Yazar: Alper Turgut“Mine” adlı filmin yakında vizyona gireceği söylenince, hayda dedim kendi kendime, Türkan Şoray, kendi kanunlarını yine mi yıkacak? Şimdilerde pek moda ya, eski filmleri ya restore ediyorlar, ya yeniden gösterime sokuyorlar, işte o hesap. Memleketimizin boşluğu dolmaz yönetmenlerinden Atıf Yılmaz’ın 1982 tarihli Mine filmiyle, geçen sene çekilen bu Mine’nin alakası yokmuş. Hatta ve hatta, bu taze Mine, yerli de değil, bildiğiniz ecnebi işiymiş. Mine de, kadın ismi değil, insanın yarattığı en tehlikeli belalardan mayın imiş. Hani askerlerden çok, sivilleri katleden, sakat eden, savaştan çok, barışta hayatı zindan eden…
Peki, bu kişisel karışıklığımın, zorlama tarifinden çıkıp, filme geçeyim ve kendi kendime sorayım, ne anladın bu yapımdan? Kısa film olacak şeyleri, asla uzatmamak gerektiğini, sündürdükçe süründürdüğünü, etkisini yitirdiğini, mesajını kaybettiğini, yine ve yeniden ve bir kez daha… El insaf, 10 dakikada anlatılacak meramı, 106 dakikaya çekiştirmek de neyin nesidir?
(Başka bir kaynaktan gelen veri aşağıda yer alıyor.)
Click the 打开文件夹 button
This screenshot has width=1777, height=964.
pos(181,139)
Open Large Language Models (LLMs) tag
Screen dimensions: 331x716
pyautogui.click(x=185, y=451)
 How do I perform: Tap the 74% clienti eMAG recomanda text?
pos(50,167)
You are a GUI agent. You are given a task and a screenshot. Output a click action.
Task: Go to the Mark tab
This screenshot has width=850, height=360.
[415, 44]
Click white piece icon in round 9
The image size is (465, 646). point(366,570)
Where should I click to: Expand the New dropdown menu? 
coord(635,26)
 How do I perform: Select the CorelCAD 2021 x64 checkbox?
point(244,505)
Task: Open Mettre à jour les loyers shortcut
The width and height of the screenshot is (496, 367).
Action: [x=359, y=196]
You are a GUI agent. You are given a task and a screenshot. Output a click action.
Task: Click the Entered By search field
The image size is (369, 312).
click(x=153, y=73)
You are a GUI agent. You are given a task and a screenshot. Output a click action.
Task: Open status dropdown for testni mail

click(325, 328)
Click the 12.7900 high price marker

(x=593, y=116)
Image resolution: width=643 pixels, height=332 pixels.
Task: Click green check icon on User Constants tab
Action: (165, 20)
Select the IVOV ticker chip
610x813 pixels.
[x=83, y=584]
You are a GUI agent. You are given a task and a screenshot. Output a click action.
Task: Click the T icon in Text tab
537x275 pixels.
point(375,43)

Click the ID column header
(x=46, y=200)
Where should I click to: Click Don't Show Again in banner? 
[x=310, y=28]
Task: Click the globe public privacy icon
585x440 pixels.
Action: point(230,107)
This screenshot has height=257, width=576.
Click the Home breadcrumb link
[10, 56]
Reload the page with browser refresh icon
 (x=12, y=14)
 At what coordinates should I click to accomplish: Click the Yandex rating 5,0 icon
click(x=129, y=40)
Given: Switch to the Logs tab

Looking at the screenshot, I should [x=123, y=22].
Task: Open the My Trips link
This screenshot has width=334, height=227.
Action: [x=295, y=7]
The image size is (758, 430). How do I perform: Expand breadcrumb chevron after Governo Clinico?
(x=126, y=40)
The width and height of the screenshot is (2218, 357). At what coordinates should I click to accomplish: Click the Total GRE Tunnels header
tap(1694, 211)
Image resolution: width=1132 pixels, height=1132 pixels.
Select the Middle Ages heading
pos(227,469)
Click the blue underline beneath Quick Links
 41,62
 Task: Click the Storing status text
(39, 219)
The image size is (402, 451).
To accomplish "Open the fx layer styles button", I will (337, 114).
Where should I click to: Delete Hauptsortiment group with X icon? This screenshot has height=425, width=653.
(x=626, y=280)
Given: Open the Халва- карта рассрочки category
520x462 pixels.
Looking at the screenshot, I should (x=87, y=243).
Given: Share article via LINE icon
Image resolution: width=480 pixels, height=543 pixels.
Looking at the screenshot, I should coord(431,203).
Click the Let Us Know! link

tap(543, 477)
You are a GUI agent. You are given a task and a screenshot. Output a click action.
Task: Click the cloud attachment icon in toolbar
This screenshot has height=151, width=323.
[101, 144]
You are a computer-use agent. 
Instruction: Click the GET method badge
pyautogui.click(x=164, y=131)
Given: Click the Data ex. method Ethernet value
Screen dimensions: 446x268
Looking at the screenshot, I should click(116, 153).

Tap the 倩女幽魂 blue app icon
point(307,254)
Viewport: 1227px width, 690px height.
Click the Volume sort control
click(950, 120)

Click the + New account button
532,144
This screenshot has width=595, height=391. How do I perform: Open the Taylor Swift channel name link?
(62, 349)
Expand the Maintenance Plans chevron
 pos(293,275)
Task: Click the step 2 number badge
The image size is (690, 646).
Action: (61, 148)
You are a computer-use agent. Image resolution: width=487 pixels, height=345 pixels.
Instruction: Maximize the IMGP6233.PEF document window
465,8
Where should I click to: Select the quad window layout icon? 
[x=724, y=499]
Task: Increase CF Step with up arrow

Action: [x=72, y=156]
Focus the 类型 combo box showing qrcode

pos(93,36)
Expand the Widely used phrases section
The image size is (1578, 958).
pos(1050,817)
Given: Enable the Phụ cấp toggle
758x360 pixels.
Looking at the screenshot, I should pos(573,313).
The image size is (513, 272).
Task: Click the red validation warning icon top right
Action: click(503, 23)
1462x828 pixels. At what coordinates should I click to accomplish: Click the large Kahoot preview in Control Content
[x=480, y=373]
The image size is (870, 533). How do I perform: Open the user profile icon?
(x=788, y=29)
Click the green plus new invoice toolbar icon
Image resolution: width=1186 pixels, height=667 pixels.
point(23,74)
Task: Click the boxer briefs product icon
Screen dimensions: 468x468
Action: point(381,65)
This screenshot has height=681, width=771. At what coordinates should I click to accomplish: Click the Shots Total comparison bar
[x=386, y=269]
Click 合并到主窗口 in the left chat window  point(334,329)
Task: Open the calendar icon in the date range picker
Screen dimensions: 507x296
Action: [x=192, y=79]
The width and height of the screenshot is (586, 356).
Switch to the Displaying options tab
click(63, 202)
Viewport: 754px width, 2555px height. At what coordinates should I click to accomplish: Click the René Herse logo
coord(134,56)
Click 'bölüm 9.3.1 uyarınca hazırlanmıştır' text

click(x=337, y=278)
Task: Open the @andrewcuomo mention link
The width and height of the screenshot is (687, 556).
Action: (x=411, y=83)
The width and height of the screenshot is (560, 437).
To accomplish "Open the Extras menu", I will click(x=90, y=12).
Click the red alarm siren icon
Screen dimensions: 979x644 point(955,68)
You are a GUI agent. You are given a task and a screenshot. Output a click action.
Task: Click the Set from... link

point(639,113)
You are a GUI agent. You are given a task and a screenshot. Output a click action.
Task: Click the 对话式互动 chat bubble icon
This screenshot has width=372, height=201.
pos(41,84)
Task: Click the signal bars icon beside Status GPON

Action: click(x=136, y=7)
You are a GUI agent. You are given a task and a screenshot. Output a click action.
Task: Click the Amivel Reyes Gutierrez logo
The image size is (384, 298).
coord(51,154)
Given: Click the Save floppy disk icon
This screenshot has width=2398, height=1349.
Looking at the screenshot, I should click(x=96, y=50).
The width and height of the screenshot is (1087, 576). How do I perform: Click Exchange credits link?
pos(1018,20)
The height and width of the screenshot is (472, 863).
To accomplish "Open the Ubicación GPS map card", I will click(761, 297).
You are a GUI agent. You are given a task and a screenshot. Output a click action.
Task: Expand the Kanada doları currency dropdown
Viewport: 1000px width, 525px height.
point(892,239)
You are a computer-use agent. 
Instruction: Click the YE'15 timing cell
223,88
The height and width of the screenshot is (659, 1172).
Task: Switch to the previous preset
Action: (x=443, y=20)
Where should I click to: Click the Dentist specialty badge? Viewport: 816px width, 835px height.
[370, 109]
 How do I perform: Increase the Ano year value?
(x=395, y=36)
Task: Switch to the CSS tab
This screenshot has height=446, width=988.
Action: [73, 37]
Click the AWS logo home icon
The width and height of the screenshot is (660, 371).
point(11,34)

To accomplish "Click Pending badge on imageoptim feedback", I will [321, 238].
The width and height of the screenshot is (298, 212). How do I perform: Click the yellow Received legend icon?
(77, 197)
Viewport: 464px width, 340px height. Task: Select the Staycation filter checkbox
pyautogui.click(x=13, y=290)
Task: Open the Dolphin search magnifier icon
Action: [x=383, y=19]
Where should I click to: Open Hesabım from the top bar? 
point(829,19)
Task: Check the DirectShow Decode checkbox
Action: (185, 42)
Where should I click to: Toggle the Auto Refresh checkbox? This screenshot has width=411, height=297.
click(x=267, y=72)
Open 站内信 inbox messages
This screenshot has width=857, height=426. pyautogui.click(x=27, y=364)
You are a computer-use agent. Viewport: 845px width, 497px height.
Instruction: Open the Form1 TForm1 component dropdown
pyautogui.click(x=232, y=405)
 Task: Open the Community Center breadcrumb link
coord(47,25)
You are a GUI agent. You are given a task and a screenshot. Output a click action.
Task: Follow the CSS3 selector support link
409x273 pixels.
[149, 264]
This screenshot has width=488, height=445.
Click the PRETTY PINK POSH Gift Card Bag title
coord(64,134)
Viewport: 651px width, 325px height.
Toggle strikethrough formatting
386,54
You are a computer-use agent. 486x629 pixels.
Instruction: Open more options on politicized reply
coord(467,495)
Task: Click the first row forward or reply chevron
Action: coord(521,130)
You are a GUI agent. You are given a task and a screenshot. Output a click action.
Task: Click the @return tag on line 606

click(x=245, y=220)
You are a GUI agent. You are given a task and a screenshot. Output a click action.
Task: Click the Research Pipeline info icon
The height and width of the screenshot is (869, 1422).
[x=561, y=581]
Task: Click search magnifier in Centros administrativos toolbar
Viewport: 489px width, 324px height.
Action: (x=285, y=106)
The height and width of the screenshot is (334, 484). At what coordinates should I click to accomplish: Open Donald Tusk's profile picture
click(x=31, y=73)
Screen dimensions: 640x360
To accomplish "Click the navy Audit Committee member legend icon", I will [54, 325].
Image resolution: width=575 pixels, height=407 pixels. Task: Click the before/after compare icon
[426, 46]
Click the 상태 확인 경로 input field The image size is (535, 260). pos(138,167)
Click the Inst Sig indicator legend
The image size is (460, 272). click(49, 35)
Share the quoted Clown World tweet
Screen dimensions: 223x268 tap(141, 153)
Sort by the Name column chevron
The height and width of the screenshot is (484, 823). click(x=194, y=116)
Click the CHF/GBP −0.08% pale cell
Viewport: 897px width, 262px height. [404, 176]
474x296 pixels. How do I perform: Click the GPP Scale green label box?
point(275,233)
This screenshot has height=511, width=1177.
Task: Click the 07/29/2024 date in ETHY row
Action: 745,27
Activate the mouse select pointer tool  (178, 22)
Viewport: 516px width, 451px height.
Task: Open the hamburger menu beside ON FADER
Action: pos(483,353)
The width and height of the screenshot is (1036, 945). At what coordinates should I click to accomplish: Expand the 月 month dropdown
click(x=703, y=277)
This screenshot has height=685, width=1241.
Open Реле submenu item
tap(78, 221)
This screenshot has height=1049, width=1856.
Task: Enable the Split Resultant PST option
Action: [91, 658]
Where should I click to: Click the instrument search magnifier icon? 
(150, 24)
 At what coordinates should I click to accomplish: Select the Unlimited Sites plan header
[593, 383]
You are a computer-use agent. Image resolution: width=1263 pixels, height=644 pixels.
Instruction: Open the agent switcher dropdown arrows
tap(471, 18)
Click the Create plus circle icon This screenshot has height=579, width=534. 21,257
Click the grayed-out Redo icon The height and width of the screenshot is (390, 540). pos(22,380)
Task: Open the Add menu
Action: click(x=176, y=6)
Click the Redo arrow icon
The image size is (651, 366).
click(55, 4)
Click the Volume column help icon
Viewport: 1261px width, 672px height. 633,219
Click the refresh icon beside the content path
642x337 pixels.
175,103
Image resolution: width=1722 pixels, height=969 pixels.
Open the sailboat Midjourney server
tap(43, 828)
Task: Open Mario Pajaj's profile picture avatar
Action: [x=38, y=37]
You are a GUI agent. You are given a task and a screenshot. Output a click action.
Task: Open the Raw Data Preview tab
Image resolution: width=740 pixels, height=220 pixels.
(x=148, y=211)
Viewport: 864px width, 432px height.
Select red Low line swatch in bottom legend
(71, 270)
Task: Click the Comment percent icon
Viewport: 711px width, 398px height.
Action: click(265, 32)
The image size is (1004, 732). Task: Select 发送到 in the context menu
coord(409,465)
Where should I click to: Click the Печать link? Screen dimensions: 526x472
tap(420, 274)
Olmamış, olamamış bir proje bu, üstelik mayın, bomba vesaire üzerine çekilmiş ve iyi kotarılmış pek çok yapım varken bu deneme, vasatı aşamamış, çöldeki suikast timi askeri gibi mayına basmış, cellatken kurban, avcıyken av olmuş, ne yazık ki…
Evet, Tarafsız Bölge, Ölümcül Tuzak, Mayın Ülkesi ve diğerleri varken, Mine, gereksiz olmuş ya, her neyse, sonuçta her şeyin bir alıcısı var, tür filmlerini seveni var, savaş yapıtlarının tiryakisi bile var. Ha, bu savaş karşıtı bir film değil, aslında tam olarak savaş filmi de değil (bol bol çatışma bekleyenler, hüsrana uğrar) savaş psikolojisi üzerine, getirdiği yıkım üzerine, yarattığı tahribat üzerine bir yapım, onu da baştan söyleyeyim. Fizik kurallarıyla örtüşmeyen, imkansızı tetikleyen, yok artık dedirten şeyler, serap görmek demekse tamam, ancak bir insanın dayanma gücü bellidir, filmi uzatmak adına kanırtmanın kimseye bir faydası yok.
Filmi yazan ve yönetenler, Fabio Guaglione ve Fabio Resinaro… Bir ekip olarak sinema yolculuklarına başlayan ve devam eden iki İtalyan arkadaş, bu ilk uzun metraj kurmaca filmlerinin hatalarından ders aldılarsa, ne ala! Başroldeki Armie Hammer dışında, Annabelle Wallis, Tom Cullen ve Clint Dyer’in de rolleri var. Son yıllarda kariyerinde sıçrama yaratan Hollywood ünlüsü Armie Hammer, Mine’da, filmi sırtlamaya çabalıyor, kendisi, tekinsiz çöl ve de serseri mayın sacayağında, zaten gerisi ara sıcak, gerisi meze…
Deniz piyadelerinin keskin nişancılarından Mike Stevens, Kuzey Afrika’daki başarısız suikast girişiminin ardından, gözcüsü olan arkadaşıyla birlikte, çöle kaçarak kurtulmaya çalışır. Gecesi buz kesen, gündüzü yangın yerine dönüşen vahşi kum krallığı, zaten başlı başına büyük tehdit ve tehlikeler barındırırken, bölgede yaşanan sayısız savaş yüzünden, bir de üstüne devasa mayın tarlasına dönüşmüştür. Kum fırtınası, yırtıcı hayvanlar, susuzluk, açlık, sıcak, soğuk derken, hop bir de mayınlar çıkar karşılarına, sonrası fena, çok fena… Arkadaşını da kaybeden Mike, yardım gelene dek, tam 52 saat dayanmak, yaşama tutunmak zorundadır. Savaş aygıtına can veren, canıyla da sınanacaktır elbette… Hani Neşet Ertaş’ın türküsünde söylediği gibi; “Kendim ettim, kendim buldum, gül gibi sararıp soldum, eyvah!”